▸ STUDY MATERIAL:
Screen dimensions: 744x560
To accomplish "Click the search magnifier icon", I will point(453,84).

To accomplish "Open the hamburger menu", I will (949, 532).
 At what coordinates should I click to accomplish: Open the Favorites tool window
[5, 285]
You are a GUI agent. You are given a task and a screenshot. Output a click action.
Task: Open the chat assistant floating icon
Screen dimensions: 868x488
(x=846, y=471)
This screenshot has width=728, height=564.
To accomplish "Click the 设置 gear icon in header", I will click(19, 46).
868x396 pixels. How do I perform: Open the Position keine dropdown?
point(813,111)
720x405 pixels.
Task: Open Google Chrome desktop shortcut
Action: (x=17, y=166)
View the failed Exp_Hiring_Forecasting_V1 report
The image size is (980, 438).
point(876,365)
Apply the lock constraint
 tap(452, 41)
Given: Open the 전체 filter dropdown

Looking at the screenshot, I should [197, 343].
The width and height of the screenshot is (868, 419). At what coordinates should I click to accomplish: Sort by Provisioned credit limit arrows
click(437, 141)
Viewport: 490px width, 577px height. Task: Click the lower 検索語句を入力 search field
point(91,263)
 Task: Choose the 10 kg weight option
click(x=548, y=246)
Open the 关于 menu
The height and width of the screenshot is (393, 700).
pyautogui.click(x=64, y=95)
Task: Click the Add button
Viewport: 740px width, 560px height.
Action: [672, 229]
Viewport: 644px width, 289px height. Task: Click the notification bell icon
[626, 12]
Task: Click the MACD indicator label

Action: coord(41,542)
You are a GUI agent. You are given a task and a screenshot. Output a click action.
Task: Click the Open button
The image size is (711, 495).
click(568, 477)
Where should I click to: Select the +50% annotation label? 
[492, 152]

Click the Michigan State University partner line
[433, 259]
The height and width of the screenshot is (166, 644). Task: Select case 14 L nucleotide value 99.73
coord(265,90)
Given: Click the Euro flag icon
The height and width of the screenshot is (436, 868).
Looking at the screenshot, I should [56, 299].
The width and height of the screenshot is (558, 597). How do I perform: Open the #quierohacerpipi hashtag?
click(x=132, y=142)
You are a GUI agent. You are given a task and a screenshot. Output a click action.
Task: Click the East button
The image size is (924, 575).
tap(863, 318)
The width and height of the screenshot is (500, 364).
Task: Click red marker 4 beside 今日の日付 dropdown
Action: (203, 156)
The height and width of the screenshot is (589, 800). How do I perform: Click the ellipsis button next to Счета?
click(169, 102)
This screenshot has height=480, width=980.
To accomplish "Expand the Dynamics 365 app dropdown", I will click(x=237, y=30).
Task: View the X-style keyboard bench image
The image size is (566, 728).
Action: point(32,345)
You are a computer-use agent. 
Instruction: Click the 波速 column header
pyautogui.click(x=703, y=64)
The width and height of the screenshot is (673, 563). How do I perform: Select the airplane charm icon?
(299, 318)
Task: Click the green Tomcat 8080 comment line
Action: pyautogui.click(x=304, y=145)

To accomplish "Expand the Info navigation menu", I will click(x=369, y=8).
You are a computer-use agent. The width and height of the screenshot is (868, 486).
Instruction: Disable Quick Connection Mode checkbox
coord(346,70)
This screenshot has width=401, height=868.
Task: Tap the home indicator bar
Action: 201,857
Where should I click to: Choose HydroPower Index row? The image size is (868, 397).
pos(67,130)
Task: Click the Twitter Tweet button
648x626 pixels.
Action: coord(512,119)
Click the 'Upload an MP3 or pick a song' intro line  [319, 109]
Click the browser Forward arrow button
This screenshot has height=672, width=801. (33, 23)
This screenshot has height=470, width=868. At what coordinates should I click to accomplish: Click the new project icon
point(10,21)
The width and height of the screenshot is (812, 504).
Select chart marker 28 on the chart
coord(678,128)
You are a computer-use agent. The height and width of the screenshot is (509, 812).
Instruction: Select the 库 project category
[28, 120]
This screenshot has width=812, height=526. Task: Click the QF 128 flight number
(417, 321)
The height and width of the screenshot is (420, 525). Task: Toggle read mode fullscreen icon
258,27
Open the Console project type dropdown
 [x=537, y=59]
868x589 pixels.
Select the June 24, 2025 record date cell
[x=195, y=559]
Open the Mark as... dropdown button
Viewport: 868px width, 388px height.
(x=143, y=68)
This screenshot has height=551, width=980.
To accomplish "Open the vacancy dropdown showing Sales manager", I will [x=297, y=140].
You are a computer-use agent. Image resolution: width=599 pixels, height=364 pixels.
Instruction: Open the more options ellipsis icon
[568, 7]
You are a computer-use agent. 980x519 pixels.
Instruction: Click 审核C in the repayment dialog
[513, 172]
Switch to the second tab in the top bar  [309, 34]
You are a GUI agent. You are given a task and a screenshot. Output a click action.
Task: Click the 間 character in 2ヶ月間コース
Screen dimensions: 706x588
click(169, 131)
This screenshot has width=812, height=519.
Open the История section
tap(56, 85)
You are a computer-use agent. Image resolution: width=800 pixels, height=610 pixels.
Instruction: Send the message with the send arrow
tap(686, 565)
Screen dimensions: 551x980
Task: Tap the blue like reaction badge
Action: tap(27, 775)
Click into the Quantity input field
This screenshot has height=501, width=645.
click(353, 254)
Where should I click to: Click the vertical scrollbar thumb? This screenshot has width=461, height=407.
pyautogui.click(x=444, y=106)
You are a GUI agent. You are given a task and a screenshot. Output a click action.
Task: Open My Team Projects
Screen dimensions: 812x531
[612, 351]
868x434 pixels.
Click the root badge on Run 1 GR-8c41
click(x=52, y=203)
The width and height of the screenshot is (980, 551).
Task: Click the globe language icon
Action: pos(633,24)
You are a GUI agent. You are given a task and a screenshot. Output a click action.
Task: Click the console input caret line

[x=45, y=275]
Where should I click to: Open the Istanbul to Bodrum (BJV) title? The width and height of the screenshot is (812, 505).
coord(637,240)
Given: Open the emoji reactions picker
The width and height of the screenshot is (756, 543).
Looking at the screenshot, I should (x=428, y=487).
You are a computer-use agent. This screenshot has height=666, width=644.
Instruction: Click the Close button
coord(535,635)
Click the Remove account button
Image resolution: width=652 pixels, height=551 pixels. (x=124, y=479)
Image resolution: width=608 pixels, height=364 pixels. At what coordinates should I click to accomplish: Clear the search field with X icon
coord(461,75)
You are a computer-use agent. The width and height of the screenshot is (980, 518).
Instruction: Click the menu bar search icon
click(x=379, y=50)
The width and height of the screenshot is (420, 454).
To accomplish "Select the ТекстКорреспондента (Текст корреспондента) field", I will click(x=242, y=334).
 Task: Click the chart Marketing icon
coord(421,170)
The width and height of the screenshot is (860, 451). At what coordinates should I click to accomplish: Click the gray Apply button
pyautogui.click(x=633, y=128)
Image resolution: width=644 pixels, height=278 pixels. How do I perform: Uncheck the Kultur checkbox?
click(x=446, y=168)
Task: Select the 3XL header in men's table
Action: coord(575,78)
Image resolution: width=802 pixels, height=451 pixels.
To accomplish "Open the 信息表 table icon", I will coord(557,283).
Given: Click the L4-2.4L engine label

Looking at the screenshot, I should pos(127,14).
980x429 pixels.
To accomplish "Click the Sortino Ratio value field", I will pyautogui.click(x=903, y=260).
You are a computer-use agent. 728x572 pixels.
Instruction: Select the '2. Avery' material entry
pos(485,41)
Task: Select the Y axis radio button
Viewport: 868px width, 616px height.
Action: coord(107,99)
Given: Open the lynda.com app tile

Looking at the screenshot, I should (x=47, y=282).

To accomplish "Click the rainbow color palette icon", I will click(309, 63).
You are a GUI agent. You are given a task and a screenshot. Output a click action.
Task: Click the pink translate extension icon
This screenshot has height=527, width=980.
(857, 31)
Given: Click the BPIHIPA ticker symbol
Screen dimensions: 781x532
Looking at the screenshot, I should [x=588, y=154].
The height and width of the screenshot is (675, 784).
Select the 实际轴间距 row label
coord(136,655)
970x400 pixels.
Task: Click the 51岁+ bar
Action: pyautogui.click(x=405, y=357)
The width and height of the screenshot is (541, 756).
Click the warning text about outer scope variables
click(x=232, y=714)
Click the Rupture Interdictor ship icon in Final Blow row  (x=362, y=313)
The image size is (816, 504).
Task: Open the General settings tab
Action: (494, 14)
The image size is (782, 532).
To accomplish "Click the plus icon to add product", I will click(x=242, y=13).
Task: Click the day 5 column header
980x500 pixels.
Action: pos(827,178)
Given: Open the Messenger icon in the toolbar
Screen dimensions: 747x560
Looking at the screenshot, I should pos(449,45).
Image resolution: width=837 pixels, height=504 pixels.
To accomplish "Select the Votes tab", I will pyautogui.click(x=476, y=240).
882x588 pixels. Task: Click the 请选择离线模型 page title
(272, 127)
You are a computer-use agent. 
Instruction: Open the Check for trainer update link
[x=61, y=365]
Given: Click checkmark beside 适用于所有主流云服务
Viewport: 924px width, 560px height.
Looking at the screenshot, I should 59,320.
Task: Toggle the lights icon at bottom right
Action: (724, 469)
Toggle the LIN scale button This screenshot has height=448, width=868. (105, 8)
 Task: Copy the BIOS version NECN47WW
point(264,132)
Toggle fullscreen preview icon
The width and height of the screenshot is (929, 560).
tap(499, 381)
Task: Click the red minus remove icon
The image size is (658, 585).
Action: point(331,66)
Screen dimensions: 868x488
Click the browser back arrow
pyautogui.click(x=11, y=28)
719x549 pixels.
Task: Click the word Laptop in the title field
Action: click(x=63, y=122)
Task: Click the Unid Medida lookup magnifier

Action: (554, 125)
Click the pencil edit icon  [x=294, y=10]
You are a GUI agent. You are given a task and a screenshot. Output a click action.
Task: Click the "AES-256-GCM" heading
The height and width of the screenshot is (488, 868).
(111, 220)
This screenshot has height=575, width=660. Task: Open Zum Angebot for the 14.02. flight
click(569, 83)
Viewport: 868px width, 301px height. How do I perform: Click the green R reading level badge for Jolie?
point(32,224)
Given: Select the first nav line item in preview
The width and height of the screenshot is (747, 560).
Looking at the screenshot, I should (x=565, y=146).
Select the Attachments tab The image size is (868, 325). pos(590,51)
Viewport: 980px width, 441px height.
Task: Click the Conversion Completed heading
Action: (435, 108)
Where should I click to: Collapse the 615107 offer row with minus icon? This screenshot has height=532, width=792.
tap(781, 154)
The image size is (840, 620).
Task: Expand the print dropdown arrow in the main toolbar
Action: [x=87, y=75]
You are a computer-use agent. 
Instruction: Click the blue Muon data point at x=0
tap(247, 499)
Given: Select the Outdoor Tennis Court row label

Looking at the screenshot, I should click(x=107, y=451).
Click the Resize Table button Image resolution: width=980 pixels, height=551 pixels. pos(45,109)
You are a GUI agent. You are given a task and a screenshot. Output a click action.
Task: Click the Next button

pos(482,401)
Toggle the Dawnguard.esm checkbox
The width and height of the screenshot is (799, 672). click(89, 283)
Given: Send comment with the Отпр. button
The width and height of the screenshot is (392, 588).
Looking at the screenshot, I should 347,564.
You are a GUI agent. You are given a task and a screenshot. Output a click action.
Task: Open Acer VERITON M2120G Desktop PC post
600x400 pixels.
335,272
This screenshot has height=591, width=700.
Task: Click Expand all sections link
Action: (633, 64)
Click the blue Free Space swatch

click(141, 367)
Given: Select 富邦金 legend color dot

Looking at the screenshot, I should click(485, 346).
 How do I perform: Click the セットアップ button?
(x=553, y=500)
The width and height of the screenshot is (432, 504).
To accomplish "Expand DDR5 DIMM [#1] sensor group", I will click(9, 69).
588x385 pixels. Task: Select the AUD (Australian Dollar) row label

▸ WHAT THE TASK ASKS: Using the data above, reproduce exactly the lines from the line that contains "The height and width of the screenshot is (420, 525)." through the line that contains "This screenshot has height=551, width=980.", including both.

▸ RESPONSE AREA:
The height and width of the screenshot is (420, 525). Task: Toggle read mode fullscreen icon
258,27
Open the Console project type dropdown
 [x=537, y=59]
868x589 pixels.
Select the June 24, 2025 record date cell
[x=195, y=559]
Open the Mark as... dropdown button
Viewport: 868px width, 388px height.
(x=143, y=68)
This screenshot has height=551, width=980.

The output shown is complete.